Nada será lo mismo con su ausencia

a la hora del pan frente a la música

o en la noche del fuego. Llega el alba

y con ella su sombra. La tristeza

sube la escalera de caracol

y acoda su mutismo en la baranda

para oír el primer canto del día

junto a mí, el que partió y no se ha ido.

 

 

 

Jorge Valdés Díaz-Vélez

Torreón, Coahuila, México, 1955.

Poeta, humanista y diplomático, ha publicado diecisiete libros de poesía.

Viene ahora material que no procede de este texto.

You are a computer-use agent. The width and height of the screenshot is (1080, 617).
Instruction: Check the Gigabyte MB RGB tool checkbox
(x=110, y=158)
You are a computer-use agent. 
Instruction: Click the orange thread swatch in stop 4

Se le han otorgado el Premio Latinoamericano Plural (1985), el Premio Nacional de Poesía Aguascalientes (1998), el Premio Internacional de Poesía Miguel Hernández-Comunidad Valenciana (2007) y el Premio Iberoamericano de Poesía Hermanos Machado, en la primera edición del certamen (2011). Ha sido traducido al árabe, francés, griego, italiano, portugués, neerlandés, rumano e inglés.

Parte de su obra está incluida en numerosas antologías de poesía mexicana e iberoamericana publicadas en México y en otros países de América Latina, así como en Bélgica, España, Reino Unido, Italia, Grecia y Marruecos. Es consejero editorial de diversas revistas universitarias y miembro distinguido del Seminario de Cultura Mexicana. También ha sido miembro del Sistema Nacional de Creadores de Arte.

Como miembro de carrera del Servicio Exterior fue director del Instituto de México en España y del Centro Cultural de México en Costa Rica, países donde además se desempeñó como consejero de cooperación cultural. Trabajó también en las embajadas de México en Argentina, Cuba, Marruecos y Trinidad y Tobago, y en el Consulado General en Miami, Florida, Estados Unidos de América.